▶ _Prompt_
Copy the passage of the text on super wood from "UMD researchers have" to "called Inventwood LLC.", keeping every word as it appears.

=== Text ===

Engineers at the University of Maryland (UMD) have developed a new way to make wood that is stronger than many titanium alloys.
The treated wood makes it 12 times stronger than natural wood and 10 times tougher, making it a viable competitor to steel or even titanium. UMD says it is also comparable to carbon fiber but much less expensive.
"[The wood] is as strong as steel, but six times lighter,” says Teng Li, professor of mechanical engineering at UMD. “It takes 10 times more energy to fracture than natural wood. It can even be bent and molded at the beginning of the process."
In order to test the super wood for its toughness, researchers shot bullet-like projectiles at it. While the projectile blew straight through natural wood, the treated wood stopped the projectile partway through.
Some woods such as pine or balsa grow fast and are more environmentally friendly than other slower-growing denser woods like teak in furniture or buildings. Treated balsa or pine could replace these woods leading to benefits to the environment as well, researchers say. The super wood could also be used in cars, airplanes, buildings or anywhere else steel is currently used.
UMD researchers have previously made emerging technologies out of nanocellulose related materials, including super clean paper for replacing plastic, photonic paper for improving solar cell efficiency by 30 percent, a battery and a supercapacitor out of wood, a battery from a leaf, transparent wood for energy efficient buildings and solar water desalination for drinking and filtering out toxic dyes. These technologies are currently being commercialized through a UMD spinoff company called Inventwood LLC.

=== Data for analysis ===

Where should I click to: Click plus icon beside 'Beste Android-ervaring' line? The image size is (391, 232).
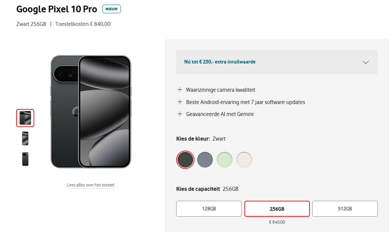click(180, 102)
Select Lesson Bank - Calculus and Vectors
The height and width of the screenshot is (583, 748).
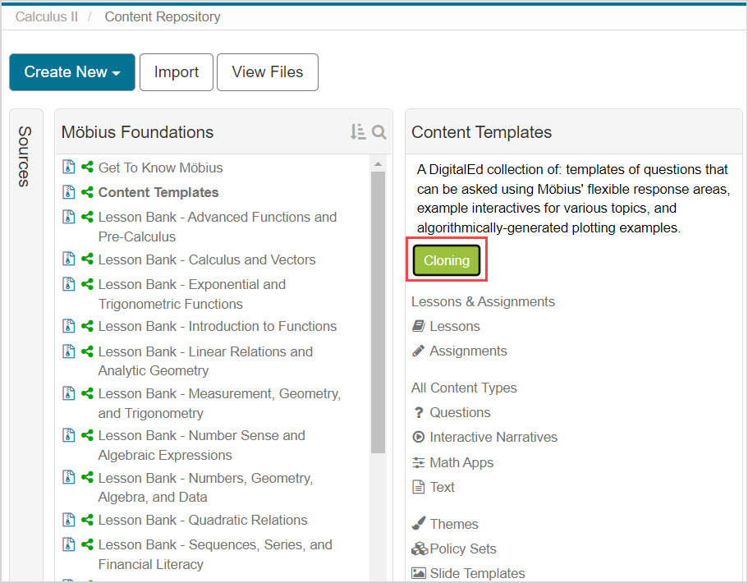[x=206, y=259]
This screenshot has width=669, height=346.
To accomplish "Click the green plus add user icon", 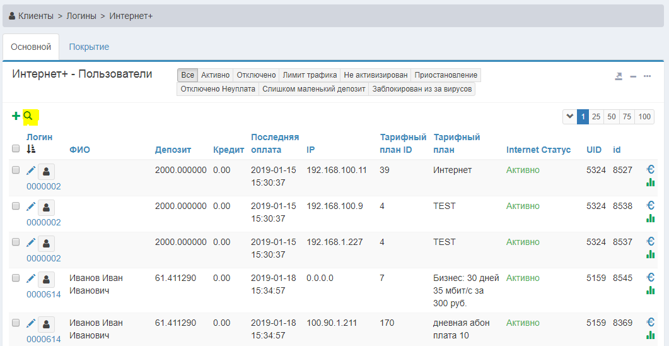I will (x=16, y=116).

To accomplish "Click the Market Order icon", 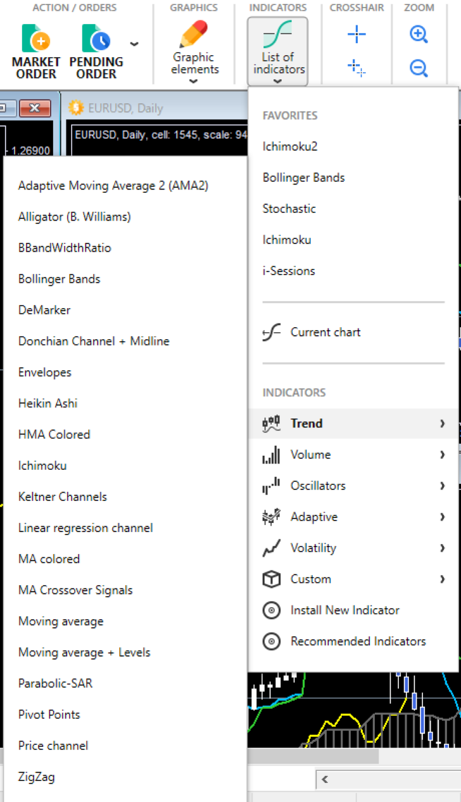I will click(36, 39).
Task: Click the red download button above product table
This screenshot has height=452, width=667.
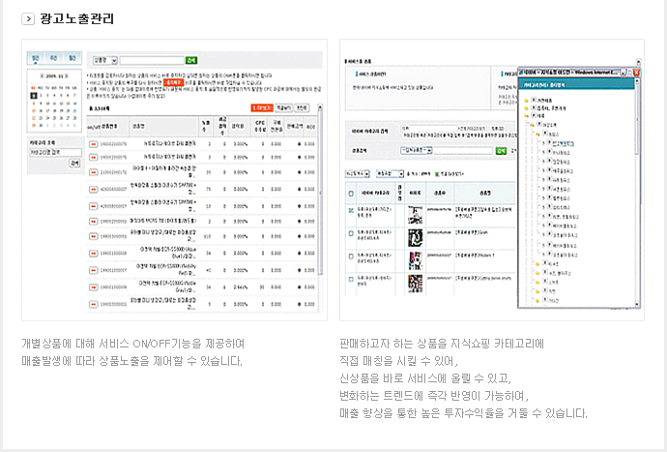Action: (260, 108)
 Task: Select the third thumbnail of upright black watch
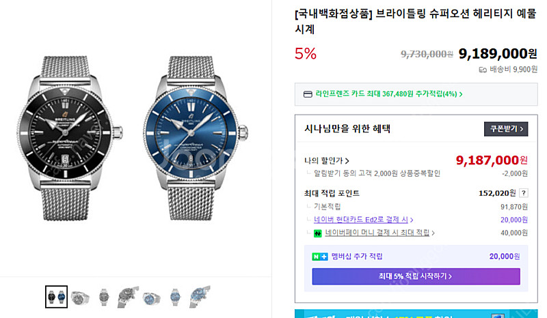103,297
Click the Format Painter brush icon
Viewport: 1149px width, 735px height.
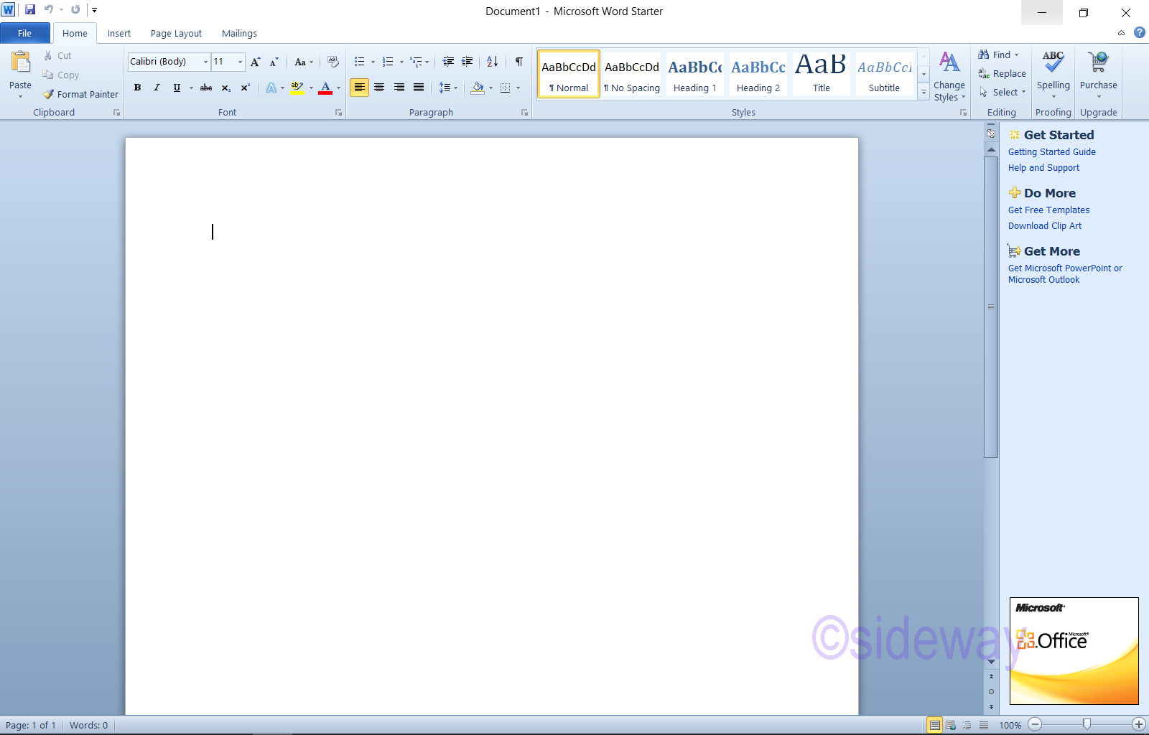coord(49,94)
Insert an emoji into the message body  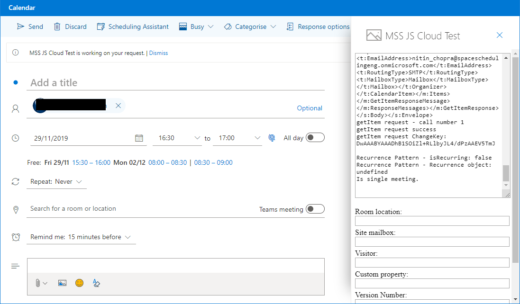(x=79, y=283)
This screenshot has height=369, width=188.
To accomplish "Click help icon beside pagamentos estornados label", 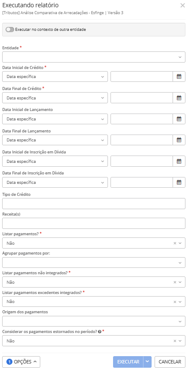I will (x=100, y=332).
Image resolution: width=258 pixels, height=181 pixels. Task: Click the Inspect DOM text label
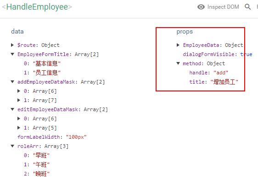223,7
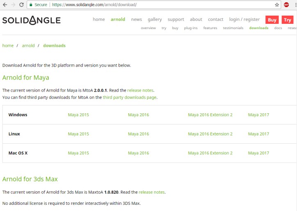
Task: Download Maya 2015 for Mac OS X
Action: tap(78, 153)
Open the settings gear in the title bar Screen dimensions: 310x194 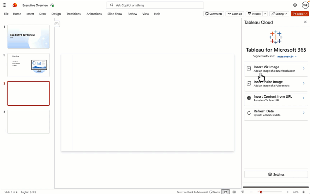[295, 5]
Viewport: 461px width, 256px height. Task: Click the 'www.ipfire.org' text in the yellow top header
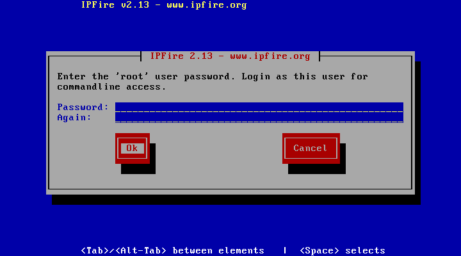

===

▶ _Solution to this task_
UMD researchers have previously made emerging technologies out of nanocellulose related materials, including super clean paper for replacing plastic, photonic paper for improving solar cell efficiency by 30 percent, a battery and a supercapacitor out of wood, a battery from a leaf, transparent wood for energy efficient buildings and solar water desalination for drinking and filtering out toxic dyes. These technologies are currently being commercialized through a UMD spinoff company called Inventwood LLC.